Let me know how you think we could proceed. Thanks!

evanbiederstedt commented 4 years ago

Hi @Martinsos I think this is close to done. Do you have more recommendations for the finishing touches, so we can push this over the finish line?

Thanks!

evanbiederstedt commented 4 years ago

Hi @Martinsos Please take another look. Feel free to make changes to this branch :)

evanbiederstedt commented 4 years ago

However, here in python, you actually use the starting position (right?) which means we don't need to figure out the starting position, and therefore we don't need to know the mode, which is great.

I believe that is right, based on target_pos = alignResult["locations"][0][0], correct?

I also added a check here such that locations exists.

The only thing I would ask of you is to confirm that everything works fine for HW by running an example and checking its output.

It looks like it works:

>>> import edlib
>>> resultNW = edlib.align(query="TAAGGATGGTCCCATTC", target="AAGGGGTCTCATATC", mode="NW", task="path")
>>> edlib.getNiceAlignmentFromAlignResult(resultNW, query="TAAGGATGGTCCCATTC", target="AAGGGGTCTCATATC")
{'query_aligned': 'TAAGGATGGTCCCAT-TC', 'matched_aligned': '-||||--||||.|||-||', 'target_aligned': '-AAGG--GGTCTCATATC'}
>>> 
>>> resultHW = edlib.align(query="TAAGGATGGTCCCATTC", target="AAGGGGTCTCATATC", mode="HW", task="path")
>>> edlib.getNiceAlignmentFromAlignResult(resultHW, query="TAAGGATGGTCCCATTC", target="AAGGGGTCTCATATC")
{'query_aligned': 'TAAGGATGGTCCCAT-TC', 'matched_aligned': '-||||--||||.|||-||', 'target_aligned': '-AAGG--GGTCTCATATC'}
>>> resultSHW = edlib.align(query="TAAGGATGGTCCCATTC", target="AAGGGGTCTCATATC", mode="SHW", task="path")
>>> 
>>> edlib.getNiceAlignmentFromAlignResult(resultSHW, query="TAAGGATGGTCCCATTC", target="AAGGGGTCTCATATC")
{'query_aligned': 'TAAGGATGGTCCCAT-TC', 'matched_aligned': '-||||--||||.|||-||', 'target_aligned': '-AAGG--GGTCTCATATC'}

I am wondering, does it make sense to add support for the case when query and target are not strings but bytes or iterable hashable objects? We could try to print those also I guess, but that probably does not make much sense. Ok, I am alright with going just with strings for now.

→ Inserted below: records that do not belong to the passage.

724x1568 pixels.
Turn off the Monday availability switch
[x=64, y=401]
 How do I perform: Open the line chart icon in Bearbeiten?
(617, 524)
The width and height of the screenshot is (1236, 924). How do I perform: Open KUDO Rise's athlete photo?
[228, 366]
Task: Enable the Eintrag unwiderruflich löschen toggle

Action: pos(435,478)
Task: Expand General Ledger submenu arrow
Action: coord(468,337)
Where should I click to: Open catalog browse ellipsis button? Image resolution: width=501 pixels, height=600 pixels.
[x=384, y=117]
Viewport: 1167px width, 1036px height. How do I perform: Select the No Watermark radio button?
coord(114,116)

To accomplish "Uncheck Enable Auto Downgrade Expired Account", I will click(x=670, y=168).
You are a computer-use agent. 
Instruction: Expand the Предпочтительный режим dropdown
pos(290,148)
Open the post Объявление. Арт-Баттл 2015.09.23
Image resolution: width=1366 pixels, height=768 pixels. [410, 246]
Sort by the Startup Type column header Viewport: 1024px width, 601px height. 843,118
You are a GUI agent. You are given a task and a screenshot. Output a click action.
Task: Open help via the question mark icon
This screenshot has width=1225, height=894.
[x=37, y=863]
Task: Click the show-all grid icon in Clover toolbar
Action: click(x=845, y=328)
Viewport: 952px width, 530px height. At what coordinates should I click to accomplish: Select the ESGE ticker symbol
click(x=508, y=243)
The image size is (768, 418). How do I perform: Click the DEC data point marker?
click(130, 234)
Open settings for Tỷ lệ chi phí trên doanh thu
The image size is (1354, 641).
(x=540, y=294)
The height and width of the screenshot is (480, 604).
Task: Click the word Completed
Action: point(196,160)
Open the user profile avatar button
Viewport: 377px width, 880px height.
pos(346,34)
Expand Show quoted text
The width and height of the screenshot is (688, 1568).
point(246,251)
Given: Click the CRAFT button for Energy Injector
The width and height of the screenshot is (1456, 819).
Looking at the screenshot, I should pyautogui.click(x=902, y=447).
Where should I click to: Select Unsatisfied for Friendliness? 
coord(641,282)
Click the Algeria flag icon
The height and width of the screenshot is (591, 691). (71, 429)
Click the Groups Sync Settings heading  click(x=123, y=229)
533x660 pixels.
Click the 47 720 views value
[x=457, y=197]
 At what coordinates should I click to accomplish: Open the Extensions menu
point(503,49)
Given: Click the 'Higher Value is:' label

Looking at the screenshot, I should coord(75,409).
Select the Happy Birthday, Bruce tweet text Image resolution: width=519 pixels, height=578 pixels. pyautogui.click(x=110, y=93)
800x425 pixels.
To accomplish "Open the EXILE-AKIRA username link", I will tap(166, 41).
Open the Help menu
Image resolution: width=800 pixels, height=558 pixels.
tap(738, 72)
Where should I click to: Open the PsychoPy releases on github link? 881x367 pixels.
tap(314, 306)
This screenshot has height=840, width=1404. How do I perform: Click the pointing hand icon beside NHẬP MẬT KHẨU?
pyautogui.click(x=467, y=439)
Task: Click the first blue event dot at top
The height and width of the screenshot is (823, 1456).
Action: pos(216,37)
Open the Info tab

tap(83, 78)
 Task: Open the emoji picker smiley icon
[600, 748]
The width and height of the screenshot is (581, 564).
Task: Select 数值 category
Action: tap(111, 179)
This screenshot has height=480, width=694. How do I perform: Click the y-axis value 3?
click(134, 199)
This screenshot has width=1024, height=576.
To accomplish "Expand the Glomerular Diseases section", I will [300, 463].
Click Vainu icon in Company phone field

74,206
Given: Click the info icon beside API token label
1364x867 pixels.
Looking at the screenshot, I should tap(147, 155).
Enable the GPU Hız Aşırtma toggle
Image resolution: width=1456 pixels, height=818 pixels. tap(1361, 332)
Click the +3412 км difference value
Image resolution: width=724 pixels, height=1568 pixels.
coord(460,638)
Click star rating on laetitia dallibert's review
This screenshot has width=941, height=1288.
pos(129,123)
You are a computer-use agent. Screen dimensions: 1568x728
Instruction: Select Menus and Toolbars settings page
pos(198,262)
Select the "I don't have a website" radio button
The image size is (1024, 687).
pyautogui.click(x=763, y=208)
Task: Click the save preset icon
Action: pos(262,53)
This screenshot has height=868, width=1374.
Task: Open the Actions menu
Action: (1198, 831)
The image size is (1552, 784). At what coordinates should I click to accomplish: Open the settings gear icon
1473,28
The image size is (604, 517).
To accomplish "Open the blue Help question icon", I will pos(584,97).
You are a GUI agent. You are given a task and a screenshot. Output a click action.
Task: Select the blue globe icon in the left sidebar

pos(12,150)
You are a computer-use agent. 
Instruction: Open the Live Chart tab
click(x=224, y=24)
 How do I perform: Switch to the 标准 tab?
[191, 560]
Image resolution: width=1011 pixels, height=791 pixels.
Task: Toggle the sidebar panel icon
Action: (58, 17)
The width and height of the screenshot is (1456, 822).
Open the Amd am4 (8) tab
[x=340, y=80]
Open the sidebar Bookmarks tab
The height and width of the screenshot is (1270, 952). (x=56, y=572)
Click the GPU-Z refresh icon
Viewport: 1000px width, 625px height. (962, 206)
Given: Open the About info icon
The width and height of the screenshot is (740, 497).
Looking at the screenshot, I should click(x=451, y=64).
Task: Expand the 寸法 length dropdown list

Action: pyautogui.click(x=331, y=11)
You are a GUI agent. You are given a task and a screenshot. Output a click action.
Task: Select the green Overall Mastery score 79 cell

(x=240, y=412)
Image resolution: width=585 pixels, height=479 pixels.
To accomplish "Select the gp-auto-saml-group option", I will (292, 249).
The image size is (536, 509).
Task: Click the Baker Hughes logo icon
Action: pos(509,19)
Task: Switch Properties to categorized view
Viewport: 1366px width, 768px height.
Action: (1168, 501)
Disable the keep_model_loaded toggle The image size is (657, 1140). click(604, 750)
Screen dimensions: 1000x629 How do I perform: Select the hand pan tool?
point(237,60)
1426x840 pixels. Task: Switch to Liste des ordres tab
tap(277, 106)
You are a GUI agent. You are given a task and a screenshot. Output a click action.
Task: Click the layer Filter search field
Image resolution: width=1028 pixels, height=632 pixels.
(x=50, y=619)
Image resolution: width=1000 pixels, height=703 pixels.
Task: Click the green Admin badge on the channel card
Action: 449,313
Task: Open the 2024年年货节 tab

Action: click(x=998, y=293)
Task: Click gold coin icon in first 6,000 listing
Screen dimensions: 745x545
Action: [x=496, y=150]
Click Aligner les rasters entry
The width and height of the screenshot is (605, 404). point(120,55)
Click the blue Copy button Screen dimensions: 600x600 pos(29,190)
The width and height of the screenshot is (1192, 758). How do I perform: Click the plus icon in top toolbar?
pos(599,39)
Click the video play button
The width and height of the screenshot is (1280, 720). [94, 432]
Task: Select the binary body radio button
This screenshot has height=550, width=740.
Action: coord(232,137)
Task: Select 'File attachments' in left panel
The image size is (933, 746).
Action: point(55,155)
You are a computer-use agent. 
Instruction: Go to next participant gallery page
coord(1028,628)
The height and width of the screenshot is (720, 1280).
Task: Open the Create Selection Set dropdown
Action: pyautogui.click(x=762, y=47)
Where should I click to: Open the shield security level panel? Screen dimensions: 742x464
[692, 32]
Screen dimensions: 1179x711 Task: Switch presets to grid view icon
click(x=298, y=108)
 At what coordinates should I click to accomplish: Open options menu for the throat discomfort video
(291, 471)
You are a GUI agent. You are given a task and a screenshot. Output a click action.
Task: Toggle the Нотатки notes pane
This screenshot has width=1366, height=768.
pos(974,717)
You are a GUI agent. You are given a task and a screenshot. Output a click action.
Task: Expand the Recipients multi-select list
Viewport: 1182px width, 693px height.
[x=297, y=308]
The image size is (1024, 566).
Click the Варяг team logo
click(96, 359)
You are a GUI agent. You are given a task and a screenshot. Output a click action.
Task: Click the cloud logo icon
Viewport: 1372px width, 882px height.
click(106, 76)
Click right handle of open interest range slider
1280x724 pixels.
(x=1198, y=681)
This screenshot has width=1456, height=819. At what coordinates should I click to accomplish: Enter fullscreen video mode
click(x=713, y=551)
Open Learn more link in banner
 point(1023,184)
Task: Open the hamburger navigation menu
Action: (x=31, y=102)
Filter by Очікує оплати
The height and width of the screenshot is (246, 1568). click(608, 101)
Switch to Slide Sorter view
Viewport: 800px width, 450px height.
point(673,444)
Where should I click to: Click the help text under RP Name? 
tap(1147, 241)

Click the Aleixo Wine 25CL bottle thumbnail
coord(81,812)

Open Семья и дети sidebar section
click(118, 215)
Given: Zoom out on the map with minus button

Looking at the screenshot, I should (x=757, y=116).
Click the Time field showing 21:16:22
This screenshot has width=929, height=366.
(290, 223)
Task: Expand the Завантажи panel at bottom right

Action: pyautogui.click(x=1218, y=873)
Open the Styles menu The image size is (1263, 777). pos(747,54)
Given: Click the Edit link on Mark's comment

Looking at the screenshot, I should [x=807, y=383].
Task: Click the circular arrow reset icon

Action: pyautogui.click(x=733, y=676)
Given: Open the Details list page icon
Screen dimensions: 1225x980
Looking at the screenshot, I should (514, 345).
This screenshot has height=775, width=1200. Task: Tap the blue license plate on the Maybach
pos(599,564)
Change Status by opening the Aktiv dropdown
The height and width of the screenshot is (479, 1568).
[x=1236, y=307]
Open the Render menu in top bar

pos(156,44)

I'm tempted to just use strings for now; if others have requests, we/they can incorporate within this code via PR.

Ah yes, and one thing is left: while I don't have real tests set up, I do have "poor man's" tests in shape of a script that runs few methods and checks if they failed. So please, add an example or two there, that will test this new function:

Please add additions to the README; that is very important for the user :) I think you have a stronger notion of what should be here than me.

So please, add an example or two there, that will test this new function: https://github.com/Martinsos/edlib/blob/master/bindings/python/test.py .

Tests are now added :)

evanbiederstedt commented 4 years ago

Hi @Martinsos I also added a few lines to the README

After typing this out, I do think getNiceAlignmentFromAlignResult() is too long of method name. Perhaps getNiceAlignment() would suffice. I don't feel strongly about this though.

Please look the changes over, and feel free to make any changes you see fit.

Thanks, Evan

evanbiederstedt commented 4 years ago

Hi @Martinsos

However, please check the suggestions I made and consider approving them.

I've accepted them all!

Also, in README, line 39, it says "Edlib has only one function" -> that is not true anymore. It would be great if you could modify that so it says that there is one main function, and then there is utility function -> the one which you implemented.

Done!

Before merging, please squash all the commits you did into one commit.

Ok, I could do this.

evanbiederstedt commented 4 years ago

Hi @Martinsos

Thanks for the help on this. Everything looks good from my end. I think you need to merge now, as I don't have permissions.

Martinsos commented 4 years ago

@evanbiederstedt awesome!! You are right, I forgot I have to merge -> done. Thanks for all the effort, and I am looking forward to future PRs :D!

evanbiederstedt commented 4 years ago

@Martinsos I'm very happy to collaborate again! (Fork deleted.)